On peut en parler. Comme mon héroïne, je suis fière d’avoir construit un petit endroit qui honore les traditions et la culture locale. Et aussi que ça permette à certains habitants de travailler sur place. Aucun d’entre eux ne me voit comme un sauveur blanc, je suis leur employeur. Et même pas leur patronne.  Avant, si l’un d’entre eux se blessait, les patrons réglaient les frais d’hôpital. Je ne fais pas ça. Je m’efforce de les payer suffisamment pour qu’ils puissent prendre une mutuelle, et qu’ils soient autonomes sur ce plan comme sur d’autres. J’essaie, comme mon personnage, de proposer du tourisme responsable.

Finalement votre livre parle de sororité et de résilience ?

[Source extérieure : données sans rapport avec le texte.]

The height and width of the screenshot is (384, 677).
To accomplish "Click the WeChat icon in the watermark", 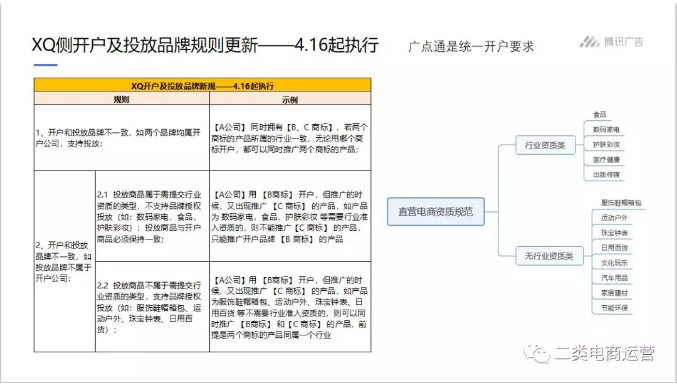I will coord(536,353).
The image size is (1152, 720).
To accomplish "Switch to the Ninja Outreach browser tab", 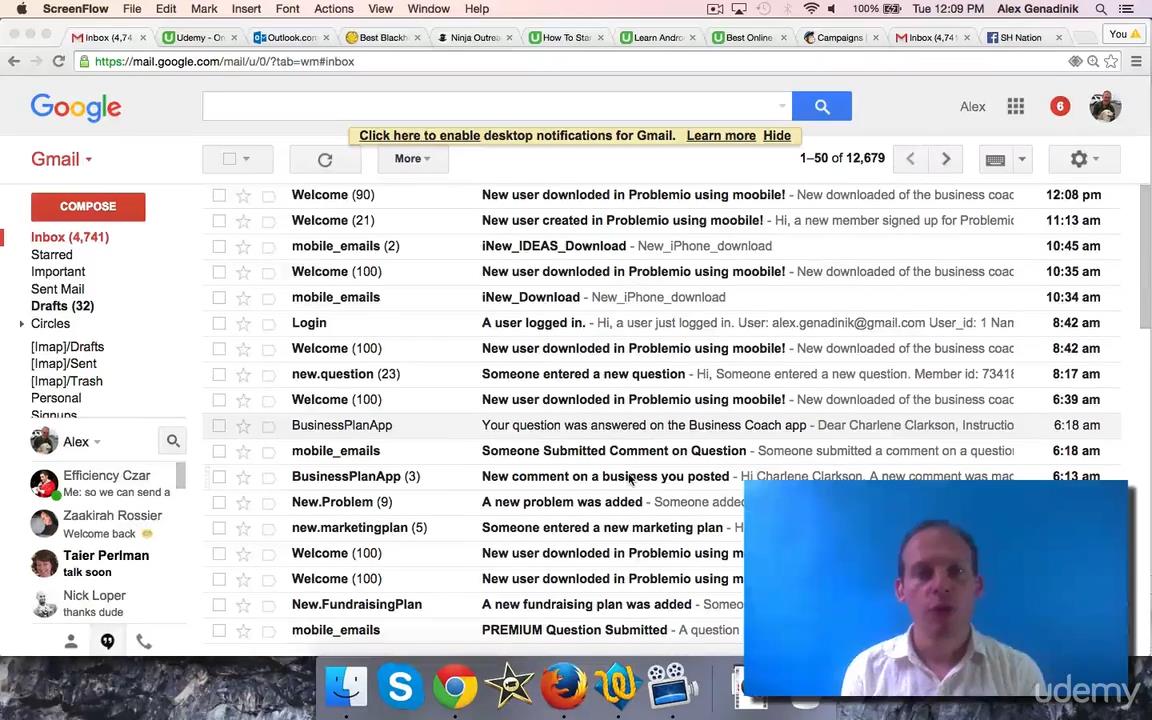I will (x=473, y=38).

Au États-Unis le terme « sorority » évoque les clubs fermés de filles de famille des grandes universités de la côte Est, on parlerait plus de « sisterhood ». Mais oui, c’est l’un des thèmes du livre. La mère de mon héroïne était très naïve, et pas si politisée qu’elle le croyait, elle aimait jouer de la guitare folk, et elle cherchait à se débarrasser de sa fille. C’est comme ça qu’elle s’est retrouvée avec des gens très privilégiés qui jouaient à la révolution et fabriquaient des bombes, mais pas très bien… Heureusement la grand-mère d’Amalia va s’occuper d’elle après ce premier drame. Et quand elle subira une seconde tragédie, elle rencontrera Leila qui l’accueille dans son hôtel. Elle trouve là le bon endroit pour se reconstruire.Mais ce n’est pas le paradis, d’autres problèmes se présentent. Comme le dit Leila : « Même au jardin d’Eden, il y a des serpents. » Dans la vie des choses terribles arrivent, mais je suis optimiste, ça m’intéresse de raconter comment les gens y survivent. J’ai moi-même vécu des choses terribles comme la plupart de ceux qui parviennent à mon âge [Joyce Maynard est aujourd’hui âgée de 69 ans, ndlr]. La résilience m’intéresse, c’est l’un des thèmes profonds de mon travail… Je voulais emmener mon personnage tout au fond et voir comment elle pouvait remonter la pente. En fait, ce livre est un peu un conte de fée, bien plus en tout cas que bien d’autres livres que j’ai écrits. Il n’est pas très réaliste, c’est mon hommage à Gabriel Garcia Marquez et au réalisme magique.